Its been sat clamped to my mill table (Love having a big mill, can leave jobs setup and still use the rest of it ) for a couple of weeks, as I needed a 13mm (1/2" actually) collet to hold the woodruff cutter I borrowed (Thanks John) to press into service as a T Slot cutter.
This is the scariest cut Ive made so far on my mill, the slot is full width of the (borrowed) cutter, the small part of the T is 16.5mm across. The block is a piece of Thyroplast 2085 I picked up, its a stainless mould steel. Its hard, but it does polish up nicely though.

Dave


----------



## CrewCab (Oct 14, 2008)

Dave ........... welcome aboard 

CC


----------



## wareagle (Oct 14, 2008)

Dave, welcome to HMEM. Glad to have you with us! May I suggest that you introduce yourself in the Welcome Area as not everyone will be reading each and every post. 

Your tool block thingy  looks great! Did you have any trouble cutting the materail with the woodruff cutter?
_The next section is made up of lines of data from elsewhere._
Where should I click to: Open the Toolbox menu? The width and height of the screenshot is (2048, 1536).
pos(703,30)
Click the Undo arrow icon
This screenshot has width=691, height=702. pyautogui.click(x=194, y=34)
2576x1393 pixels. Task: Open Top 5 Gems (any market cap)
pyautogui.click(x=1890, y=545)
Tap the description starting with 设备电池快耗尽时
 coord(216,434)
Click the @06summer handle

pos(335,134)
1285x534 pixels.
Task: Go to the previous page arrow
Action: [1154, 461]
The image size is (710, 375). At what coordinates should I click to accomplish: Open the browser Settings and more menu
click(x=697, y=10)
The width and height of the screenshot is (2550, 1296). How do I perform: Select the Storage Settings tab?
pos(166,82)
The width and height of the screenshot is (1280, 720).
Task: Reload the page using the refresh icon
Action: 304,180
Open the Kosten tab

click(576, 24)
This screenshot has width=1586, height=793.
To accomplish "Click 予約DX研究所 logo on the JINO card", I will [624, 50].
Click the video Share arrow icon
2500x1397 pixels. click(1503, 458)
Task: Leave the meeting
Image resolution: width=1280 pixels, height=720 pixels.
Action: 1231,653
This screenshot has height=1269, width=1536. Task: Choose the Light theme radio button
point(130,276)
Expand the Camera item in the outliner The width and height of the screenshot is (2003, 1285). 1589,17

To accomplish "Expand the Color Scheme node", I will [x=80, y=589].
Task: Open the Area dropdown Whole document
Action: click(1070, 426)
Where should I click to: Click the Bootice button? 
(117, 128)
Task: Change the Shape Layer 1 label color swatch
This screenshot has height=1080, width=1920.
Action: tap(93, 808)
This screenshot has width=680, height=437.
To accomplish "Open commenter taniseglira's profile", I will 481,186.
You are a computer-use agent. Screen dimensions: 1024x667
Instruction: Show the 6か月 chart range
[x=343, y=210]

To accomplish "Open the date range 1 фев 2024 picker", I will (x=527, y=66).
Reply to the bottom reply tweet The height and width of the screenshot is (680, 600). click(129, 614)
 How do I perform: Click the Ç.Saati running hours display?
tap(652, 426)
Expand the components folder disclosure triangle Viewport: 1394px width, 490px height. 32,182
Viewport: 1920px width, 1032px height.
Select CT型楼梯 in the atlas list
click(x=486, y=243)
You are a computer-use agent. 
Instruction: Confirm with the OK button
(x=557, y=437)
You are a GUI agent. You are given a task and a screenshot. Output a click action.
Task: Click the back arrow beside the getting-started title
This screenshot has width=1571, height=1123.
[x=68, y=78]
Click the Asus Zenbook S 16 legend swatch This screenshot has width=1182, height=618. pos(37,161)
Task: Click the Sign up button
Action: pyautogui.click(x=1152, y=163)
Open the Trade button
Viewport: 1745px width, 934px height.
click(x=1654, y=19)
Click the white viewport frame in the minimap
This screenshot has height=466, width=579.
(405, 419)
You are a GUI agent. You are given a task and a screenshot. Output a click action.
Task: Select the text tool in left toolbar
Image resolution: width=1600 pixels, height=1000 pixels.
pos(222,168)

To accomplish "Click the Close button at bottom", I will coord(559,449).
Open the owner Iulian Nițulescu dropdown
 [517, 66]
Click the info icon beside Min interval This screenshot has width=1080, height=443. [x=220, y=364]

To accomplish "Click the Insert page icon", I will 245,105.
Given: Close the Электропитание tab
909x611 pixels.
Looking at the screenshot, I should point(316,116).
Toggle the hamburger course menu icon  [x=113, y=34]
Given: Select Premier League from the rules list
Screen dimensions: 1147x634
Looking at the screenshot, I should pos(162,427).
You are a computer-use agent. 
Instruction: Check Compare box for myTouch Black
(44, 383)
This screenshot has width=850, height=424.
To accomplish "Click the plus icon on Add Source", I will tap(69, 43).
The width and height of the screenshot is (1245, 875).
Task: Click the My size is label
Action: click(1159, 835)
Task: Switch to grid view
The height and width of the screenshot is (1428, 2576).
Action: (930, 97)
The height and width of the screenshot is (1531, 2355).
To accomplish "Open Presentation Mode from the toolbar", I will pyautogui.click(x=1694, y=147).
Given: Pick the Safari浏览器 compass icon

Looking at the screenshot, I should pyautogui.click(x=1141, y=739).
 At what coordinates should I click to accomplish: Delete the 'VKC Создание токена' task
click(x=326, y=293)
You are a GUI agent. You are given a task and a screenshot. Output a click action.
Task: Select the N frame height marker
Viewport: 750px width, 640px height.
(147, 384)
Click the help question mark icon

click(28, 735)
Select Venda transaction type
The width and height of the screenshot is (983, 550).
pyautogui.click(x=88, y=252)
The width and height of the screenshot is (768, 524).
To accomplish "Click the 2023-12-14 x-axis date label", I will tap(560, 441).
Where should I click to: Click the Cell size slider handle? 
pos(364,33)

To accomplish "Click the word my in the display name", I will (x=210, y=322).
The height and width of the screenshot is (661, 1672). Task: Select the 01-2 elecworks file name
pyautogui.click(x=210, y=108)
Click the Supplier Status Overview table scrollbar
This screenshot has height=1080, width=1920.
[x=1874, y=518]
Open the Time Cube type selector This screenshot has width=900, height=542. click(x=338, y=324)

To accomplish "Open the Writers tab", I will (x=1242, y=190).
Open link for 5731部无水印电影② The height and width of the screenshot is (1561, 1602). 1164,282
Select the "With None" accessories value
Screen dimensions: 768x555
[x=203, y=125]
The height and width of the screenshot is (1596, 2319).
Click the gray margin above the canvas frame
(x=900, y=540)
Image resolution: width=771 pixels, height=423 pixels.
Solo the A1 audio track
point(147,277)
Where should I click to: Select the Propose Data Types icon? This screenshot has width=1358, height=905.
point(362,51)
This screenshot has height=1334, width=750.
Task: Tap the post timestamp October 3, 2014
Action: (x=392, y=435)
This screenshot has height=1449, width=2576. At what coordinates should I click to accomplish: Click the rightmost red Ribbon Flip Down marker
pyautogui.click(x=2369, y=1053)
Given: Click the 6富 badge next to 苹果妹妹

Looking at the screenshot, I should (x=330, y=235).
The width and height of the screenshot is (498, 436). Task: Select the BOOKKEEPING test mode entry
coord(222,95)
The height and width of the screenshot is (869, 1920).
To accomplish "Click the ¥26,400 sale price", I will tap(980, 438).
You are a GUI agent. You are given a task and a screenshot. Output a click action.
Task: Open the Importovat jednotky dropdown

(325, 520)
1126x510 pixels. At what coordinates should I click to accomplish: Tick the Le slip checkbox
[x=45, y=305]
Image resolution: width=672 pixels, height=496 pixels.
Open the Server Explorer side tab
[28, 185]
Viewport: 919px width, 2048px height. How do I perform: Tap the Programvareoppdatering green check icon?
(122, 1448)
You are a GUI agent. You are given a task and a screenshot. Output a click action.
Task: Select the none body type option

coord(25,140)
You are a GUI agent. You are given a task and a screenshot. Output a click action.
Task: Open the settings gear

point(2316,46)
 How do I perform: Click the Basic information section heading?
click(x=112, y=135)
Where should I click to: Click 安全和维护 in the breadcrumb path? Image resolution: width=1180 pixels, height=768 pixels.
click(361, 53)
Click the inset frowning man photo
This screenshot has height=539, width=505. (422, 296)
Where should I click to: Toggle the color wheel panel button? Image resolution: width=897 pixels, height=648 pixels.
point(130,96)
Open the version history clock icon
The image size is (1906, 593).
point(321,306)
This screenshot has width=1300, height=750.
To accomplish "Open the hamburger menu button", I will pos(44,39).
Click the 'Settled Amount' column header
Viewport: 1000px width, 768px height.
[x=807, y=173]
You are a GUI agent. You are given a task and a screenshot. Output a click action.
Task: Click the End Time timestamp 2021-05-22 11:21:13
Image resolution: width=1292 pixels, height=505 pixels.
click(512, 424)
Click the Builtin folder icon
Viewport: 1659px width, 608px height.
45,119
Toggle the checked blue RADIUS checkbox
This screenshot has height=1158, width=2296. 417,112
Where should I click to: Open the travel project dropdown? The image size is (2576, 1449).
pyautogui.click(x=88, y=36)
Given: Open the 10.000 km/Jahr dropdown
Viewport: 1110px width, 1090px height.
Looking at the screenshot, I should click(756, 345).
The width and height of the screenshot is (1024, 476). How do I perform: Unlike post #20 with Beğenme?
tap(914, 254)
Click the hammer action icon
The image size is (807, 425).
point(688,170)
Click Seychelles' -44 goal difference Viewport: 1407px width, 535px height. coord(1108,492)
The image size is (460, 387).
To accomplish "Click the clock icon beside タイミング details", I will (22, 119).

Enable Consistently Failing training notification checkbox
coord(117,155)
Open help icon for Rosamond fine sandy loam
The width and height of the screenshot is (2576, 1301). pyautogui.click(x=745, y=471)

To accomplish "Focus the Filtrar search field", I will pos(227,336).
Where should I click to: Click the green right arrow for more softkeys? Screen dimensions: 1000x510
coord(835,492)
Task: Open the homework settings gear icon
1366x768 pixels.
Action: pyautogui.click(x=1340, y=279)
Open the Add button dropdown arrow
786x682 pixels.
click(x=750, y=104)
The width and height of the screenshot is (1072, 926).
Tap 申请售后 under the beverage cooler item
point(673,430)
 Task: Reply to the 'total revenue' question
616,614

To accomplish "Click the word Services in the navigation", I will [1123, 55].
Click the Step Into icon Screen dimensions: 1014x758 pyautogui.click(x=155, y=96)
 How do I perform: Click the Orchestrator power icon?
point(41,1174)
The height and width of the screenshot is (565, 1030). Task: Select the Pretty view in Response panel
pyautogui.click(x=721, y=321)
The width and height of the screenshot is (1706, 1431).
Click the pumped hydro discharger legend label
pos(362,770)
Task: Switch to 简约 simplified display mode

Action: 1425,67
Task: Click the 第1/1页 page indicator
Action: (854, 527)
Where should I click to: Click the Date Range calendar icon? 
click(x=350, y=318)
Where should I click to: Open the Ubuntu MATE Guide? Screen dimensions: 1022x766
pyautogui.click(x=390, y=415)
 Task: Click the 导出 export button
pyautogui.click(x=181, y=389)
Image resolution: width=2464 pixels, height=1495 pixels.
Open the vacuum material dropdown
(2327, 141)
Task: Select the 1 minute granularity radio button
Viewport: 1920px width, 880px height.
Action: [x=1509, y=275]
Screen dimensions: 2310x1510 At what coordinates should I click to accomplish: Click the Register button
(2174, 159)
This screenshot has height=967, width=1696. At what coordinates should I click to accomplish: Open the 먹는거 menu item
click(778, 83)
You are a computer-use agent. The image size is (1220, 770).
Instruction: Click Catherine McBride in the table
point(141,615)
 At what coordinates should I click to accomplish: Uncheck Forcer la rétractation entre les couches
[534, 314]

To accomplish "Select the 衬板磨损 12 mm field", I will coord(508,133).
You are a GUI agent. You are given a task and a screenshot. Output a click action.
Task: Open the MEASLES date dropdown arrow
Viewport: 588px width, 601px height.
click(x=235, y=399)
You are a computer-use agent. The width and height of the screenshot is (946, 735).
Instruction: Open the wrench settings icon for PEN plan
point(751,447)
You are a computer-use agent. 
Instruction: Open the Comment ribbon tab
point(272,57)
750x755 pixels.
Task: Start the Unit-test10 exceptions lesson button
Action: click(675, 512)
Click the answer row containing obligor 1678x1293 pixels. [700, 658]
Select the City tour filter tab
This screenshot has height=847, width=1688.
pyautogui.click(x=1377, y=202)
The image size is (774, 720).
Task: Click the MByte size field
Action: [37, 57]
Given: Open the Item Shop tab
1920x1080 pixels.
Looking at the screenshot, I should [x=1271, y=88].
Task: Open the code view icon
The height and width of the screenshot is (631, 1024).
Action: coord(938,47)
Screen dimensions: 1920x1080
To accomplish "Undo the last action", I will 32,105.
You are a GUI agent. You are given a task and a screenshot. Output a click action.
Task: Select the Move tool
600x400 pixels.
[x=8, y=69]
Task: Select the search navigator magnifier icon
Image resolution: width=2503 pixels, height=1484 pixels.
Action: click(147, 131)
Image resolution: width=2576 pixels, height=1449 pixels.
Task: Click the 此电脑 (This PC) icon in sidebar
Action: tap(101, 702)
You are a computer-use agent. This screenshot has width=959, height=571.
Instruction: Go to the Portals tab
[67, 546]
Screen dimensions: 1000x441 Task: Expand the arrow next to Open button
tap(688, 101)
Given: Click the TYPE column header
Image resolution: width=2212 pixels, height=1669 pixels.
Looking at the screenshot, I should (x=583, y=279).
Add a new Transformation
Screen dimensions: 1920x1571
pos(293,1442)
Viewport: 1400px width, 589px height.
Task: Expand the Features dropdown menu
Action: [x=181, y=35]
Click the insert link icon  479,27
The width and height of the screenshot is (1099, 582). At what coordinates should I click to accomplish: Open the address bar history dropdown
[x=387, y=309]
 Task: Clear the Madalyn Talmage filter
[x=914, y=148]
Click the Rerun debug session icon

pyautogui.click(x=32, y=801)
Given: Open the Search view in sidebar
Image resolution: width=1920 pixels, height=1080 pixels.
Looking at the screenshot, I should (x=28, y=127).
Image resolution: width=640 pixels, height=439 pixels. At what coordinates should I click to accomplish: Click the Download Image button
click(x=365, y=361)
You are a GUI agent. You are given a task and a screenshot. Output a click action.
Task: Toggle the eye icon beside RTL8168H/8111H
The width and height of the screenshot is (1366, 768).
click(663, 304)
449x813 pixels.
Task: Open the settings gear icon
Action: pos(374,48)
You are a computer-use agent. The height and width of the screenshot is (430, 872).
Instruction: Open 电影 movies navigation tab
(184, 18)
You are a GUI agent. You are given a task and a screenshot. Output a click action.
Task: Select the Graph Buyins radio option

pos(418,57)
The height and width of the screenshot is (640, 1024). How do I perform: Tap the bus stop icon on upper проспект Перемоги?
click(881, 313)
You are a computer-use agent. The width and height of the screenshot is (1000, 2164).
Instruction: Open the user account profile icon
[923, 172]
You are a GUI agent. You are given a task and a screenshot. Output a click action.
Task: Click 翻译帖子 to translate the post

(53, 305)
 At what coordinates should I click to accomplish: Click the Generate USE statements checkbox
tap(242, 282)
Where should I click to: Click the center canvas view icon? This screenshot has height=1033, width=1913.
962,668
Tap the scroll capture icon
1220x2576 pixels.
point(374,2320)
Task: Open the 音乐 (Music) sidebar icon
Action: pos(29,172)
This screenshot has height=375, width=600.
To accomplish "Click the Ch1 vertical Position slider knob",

I imagine that stuff is easy to work harden.


----------



## rake60 (Oct 14, 2008)

Welcome to HMEM Dave.

Using T Slot cutters are often a charactor building experiences.
Happy to see all went well for your project.

Rick


----------



## small.planes (Oct 15, 2008)

I suspect it will work harden as bad as normal stainless, its composition is 0.33%C; 16% Chromium: 0.5% Nickel, and with 0.05% sulphur for easier machining! I used plenty of sulphated cutting oil, and the power feed, so just a steady cut, and no rubbing, which AFAIK is how to deal with stainless.

The main part of the character building is using someone elses cutter because you didnt want to fork out *how much!* for a single job...

Dave


----------